UK’s antitrust regulator has given Microsoft the green light to buy Activision Blizzard for $68.7 billion following a protracted back and forth. The regulator called Microsoft’s concession to sell cloud gaming rights to Ubisoft a “gamechanger that will promote competition.”
With the last major obstacle out of the way, the Competitions and Markets Authority (CMA) has now largely cleared the path for the companies to close the biggest merger in gaming history. That move was widely expected after the watchdog said in September that the company’s revised merger agreement “substantially addresses previous concerns and opens the door to the deal being cleared.”
In April, the CMA blocked the deal on the grounds of a belief that it would make Microsoft too dominant of a player in the cloud gaming space. However, as other dominoes that were preventing the deal from happening fell, the CMA gave Microsoft a second chance to resolve its concerns. The companies extended their merger agreement by three months to give them time to smooth things out with the CMA.
Microsoft later submitted a modified deal to the watchdog that will see it sell Activision Blizzard game streaming rights to Ubisoft if the merger goes through. Ubisoft would then handle cloud streaming rights in perpetuity for current titles and any others that Activision Blizzard releases over the following 15 years. Given that the CMA’s misgivings over the original deal, Microsoft evidently hoped that the concession would be significant enough to resolve the regulator’s concerns. Evidently, that’s exactly what happened.
The CMA said last month that it had “residual concerns” about enforcement of Microsoft’s revised proposal. However, it noted that “Microsoft gave undertakings that will ensure that the terms of the sale of Activision’s rights to Ubisoft are enforceable by the CMA.”
The regulator touted its role in forcing Microsoft to make concessions. “With the sale of Activision’s cloud streaming rights to Ubisoft, we’ve made sure Microsoft can’t have a stranglehold over this important and rapidly developing market,” CMA chief executive Sarah Cardell said in a statement. “As cloud gaming grows, this intervention will ensure people get more competitive prices, better services and more choice. We are the only competition agency globally to have delivered this outcome.”
There were suggestions that European Union antitrust regulators might review the amended deal. EU officials approved the acquisition in May after Microsoft made some cloud gaming concessions. According to Bloomberg, the bloc’s competition regulators didn’t see cause for concern with the amended deal that would prompt another investigation.

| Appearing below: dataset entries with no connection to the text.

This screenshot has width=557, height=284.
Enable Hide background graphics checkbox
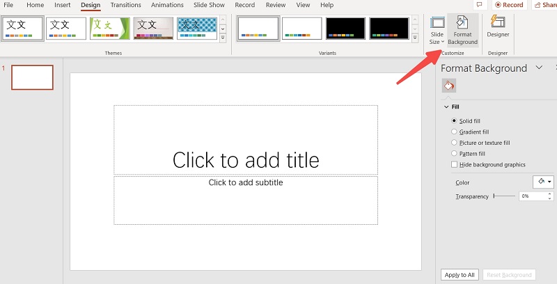(455, 165)
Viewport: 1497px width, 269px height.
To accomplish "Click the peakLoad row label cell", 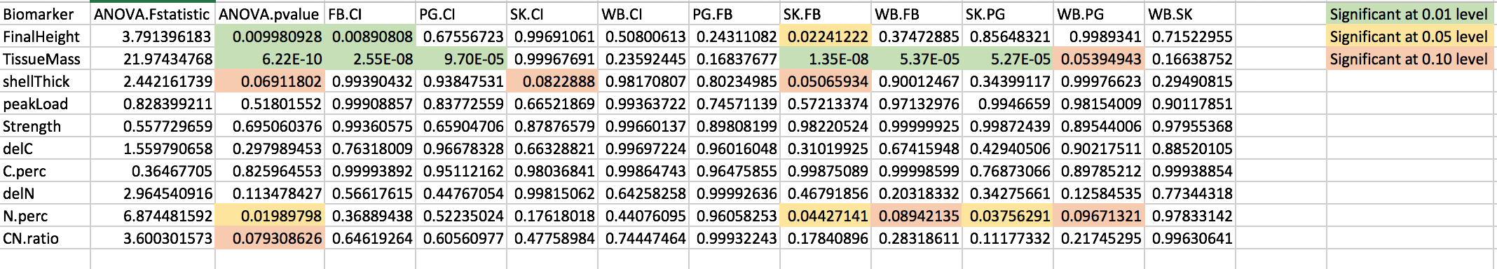I will point(46,104).
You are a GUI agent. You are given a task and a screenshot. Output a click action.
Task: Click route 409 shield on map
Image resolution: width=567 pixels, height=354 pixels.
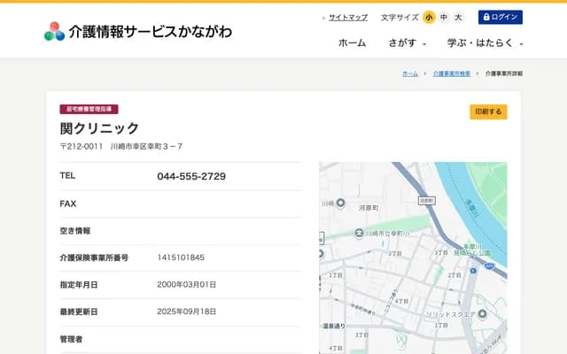coord(426,201)
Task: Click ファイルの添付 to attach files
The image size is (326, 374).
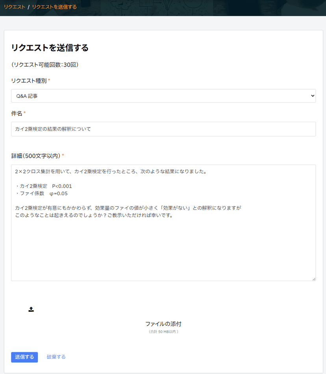Action: [x=163, y=323]
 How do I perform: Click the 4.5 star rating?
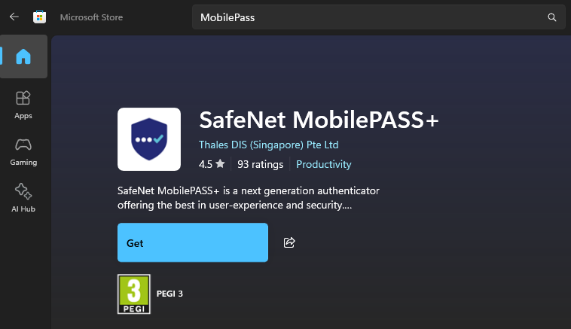tap(211, 164)
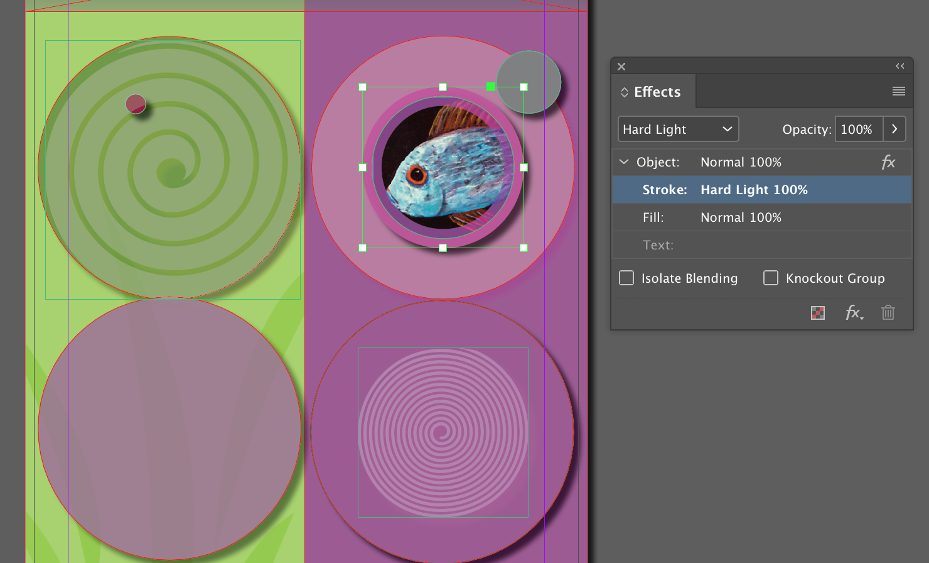Screen dimensions: 929x563
Task: Enable the Knockout Group checkbox
Action: pos(771,278)
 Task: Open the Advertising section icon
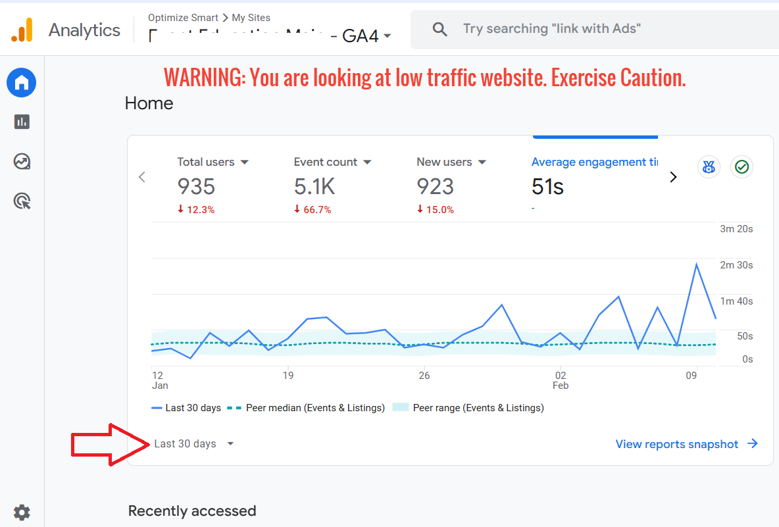[x=21, y=201]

After a US court rejected the Federal Trade Commission’s attempt to temporarily block the deal pending an administrative trial, the CMA and both companies in question asked a tribunal to delay Microsoft’s appeal against the UK regulator’s initial decision. The tribunal agreed and, after reviewing the updated proposal from Microsoft, the CMA has rubberstamped the merger. It now seems like just a matter of time until this is a done deal and one of the biggest tech mergers in memory is in the books.
There is one significant potential hurdle remaining, however. The FTC is moving forward with its attempt to challenge the deal. That effort won’t stop Microsoft from closing the acquisition, but there’s a chance that the FTC could force the company to divest some or all of Activision Blizzard.